Ganz im Stich liessen ihn die Mitstreiter aber doch nicht: Weitere Polizisten hatten die Harassenläufer an der Tramstation abgefangen und die Personalien aufgeschrieben. Denn die Polizei, immer noch traumatisiert von den üblen Schlägereien im Jahr 2009, wollte nichts dem Zufall überlassen. «Ich kann Ihnen nicht genau sagen, wieviele Polizisten im Einsatz sind», sagte ein Gemeindepolizist aus Münchenstein. «Aber es sind gewiss mehr als 40.»

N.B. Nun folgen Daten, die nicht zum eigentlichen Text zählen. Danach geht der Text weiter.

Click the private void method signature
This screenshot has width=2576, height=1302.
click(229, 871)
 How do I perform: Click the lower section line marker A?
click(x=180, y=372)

Der Baselbieter Polizeisprecher Meinrad Stöcklin wollte zum Polizeiaufgebot nichts sagen. Er räumte aber ein, dass die Vorbereitungen schwierig seien: «Wir müssen Kaffeesatz lesen. Es würde uns die Arbeit erleichtern, wenn wir wüssten, wer dahinter steckt.» Stöcklin sprach auf die Tatsache an, dass sich auch in diesem Jahr niemand um eine Bewilligung bemüht hatte.

Sprüche zum einstigen Intimfeind

Somit waren heute wohl mehr Polizisten als Teilnehmer im Einsatz: Denn zum einsamen Bierläufer gesellten sich in Reinach kaum mehr als 40 weitere Jugendliche. Das ohnehin schon kleine Grüppchen drohte dann bei der Routenwahl noch auseinanderzufallen. Der harte Kern der Bierläufer nahm die traditionelle Route in Angriff, einige Jüngere wollten einen neuen Weg gehen.

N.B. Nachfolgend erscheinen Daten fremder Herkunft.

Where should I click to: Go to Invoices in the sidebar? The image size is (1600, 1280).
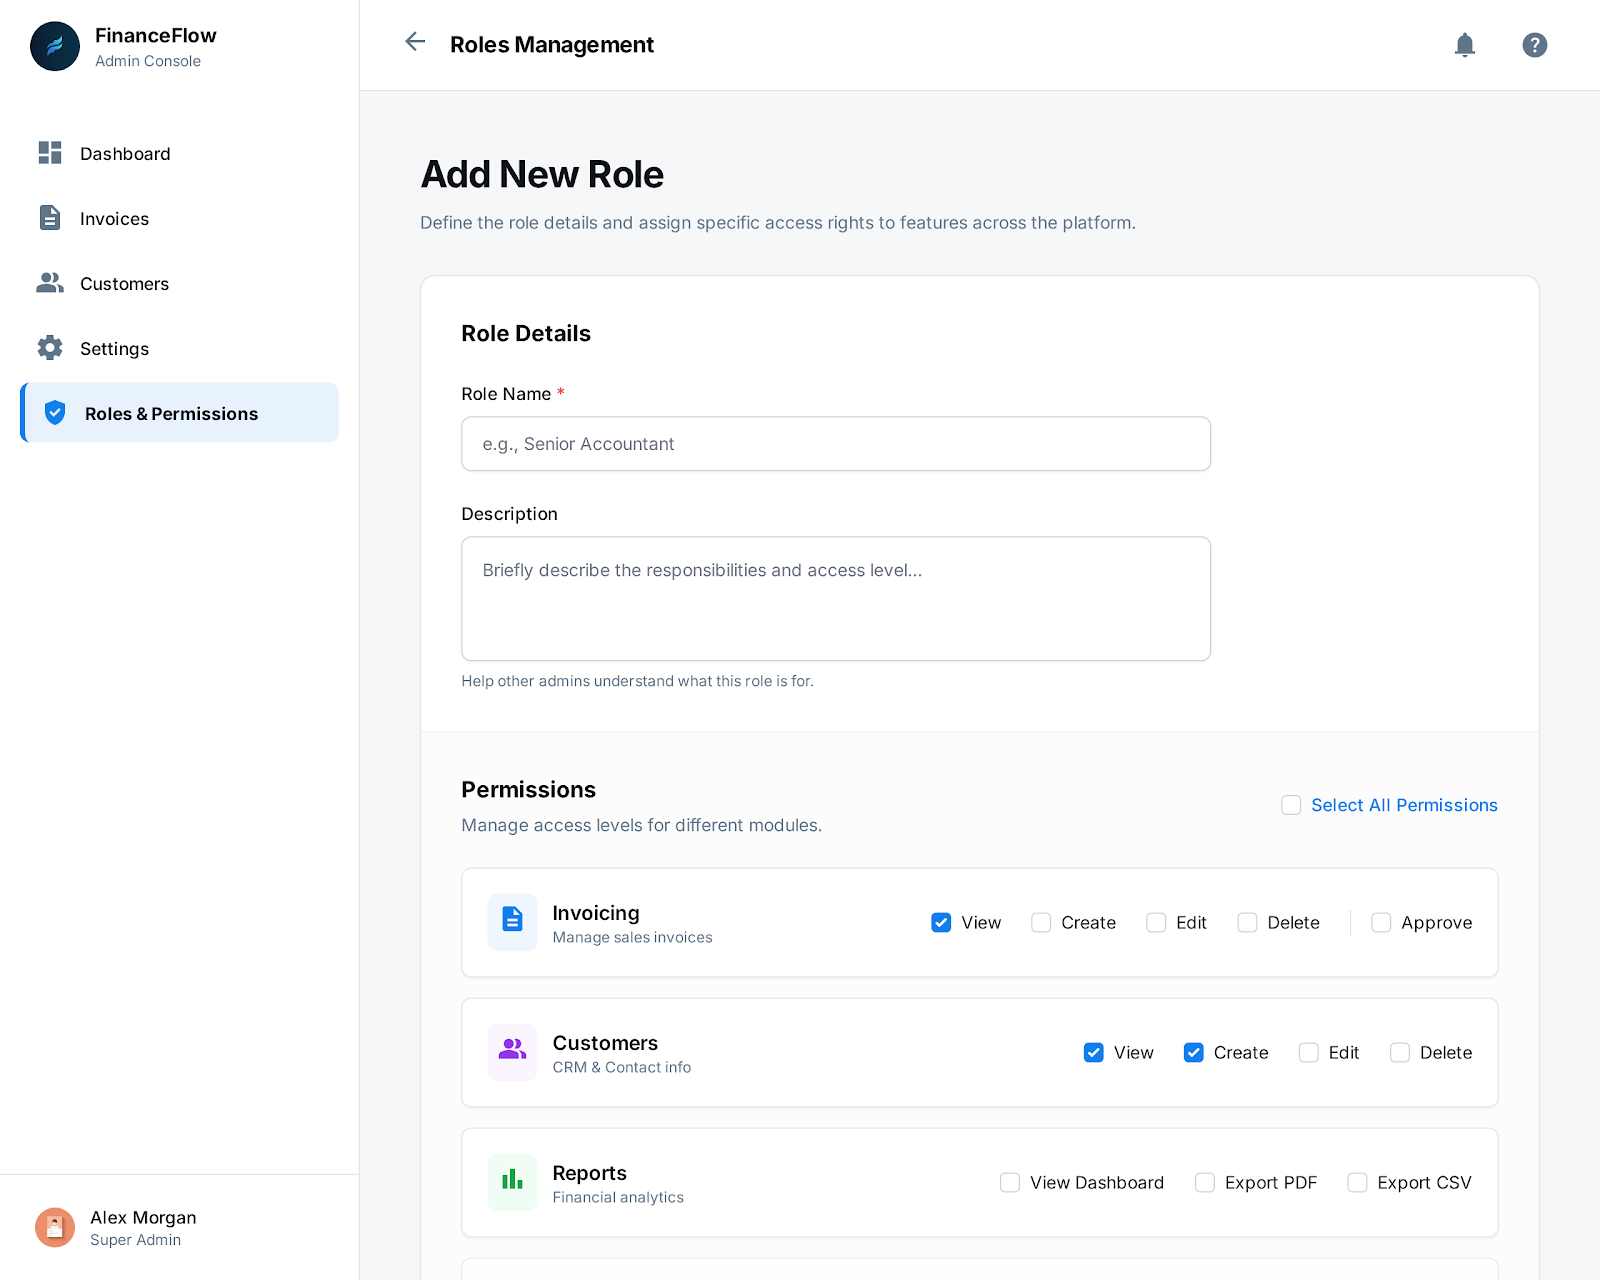point(114,219)
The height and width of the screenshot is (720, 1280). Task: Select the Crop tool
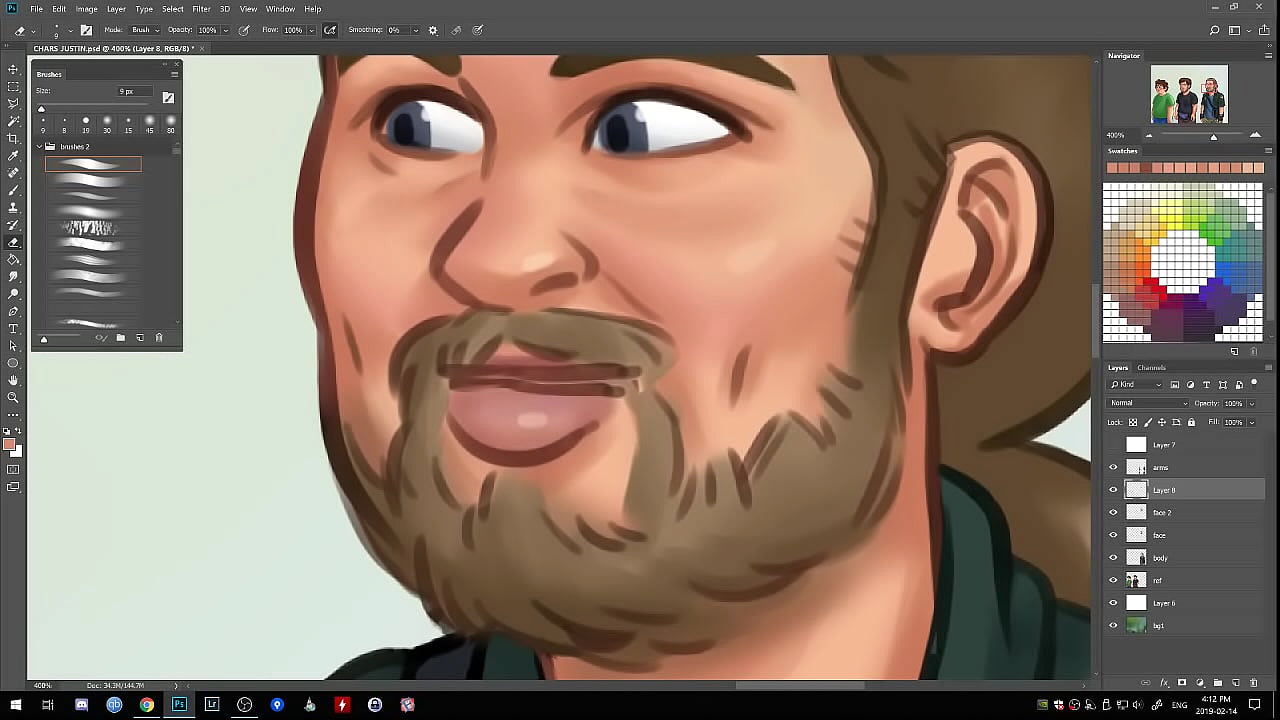(x=13, y=138)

Rund 30 Trinksportler brachen in Richtung Aesch auf. Das Ziel: Die Polizei, die mit der traditionellen Route rechnete, auf dem linken Fuss zu erwischen. Für die Traditionalisten war das keine Option. «Wir lassen uns doch nicht von der Polizei beeinflussen, wo der Bierlauf durchgehen soll», schrien sie. Schliesslich konnten die Jungen überredet werden, den Weg in Richtung Münchenstein und schliesslich Birsköpfli in Birsfelden unter die Füsse zu nehmen - immer schön ausserhalb der Alkoholverbotszonen, die eigens für den Harassenlauf geschaffen worden waren.

Kein einziger Zwischenfall

Ansonsten gab es wenige Reibereien mit dem Intimfeind vergangener Jahre. Zwar lauerten die Polizisten an fast jeder Kreuzung auf - wussten aber die Sprüche nicht zu persönlich zu nehmen. Zudem achteten die Teilnehmer penibel darauf, dass kein Abfall am Wegrand liegen blieb. «Da kann man ja ein Auge zudrücken, wenn wir hin und wieder hinter einen Baum pinkeln», meinte eine 18-jährige Teilnehmerin.

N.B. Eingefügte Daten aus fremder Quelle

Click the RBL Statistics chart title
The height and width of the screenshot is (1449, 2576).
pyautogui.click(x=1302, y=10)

Nach sechs Stunden schliesslich erreichten die Bierläufer das Birsköpfli, wo sie die Brücke passierten und auf dem Boden des Stadtkantons ihre Flaschen leer tranken - währenddem die Polizisten sich am anderen Birsufer vergewissern konnten, dass sich der einstige Grossevent in der Bedeutungslosigkeit verloren hat. Ganz zur Freude der Polizei. Ihr Sprecher hatte am Abend keinen einzigen Zwischenfall zu vermelden.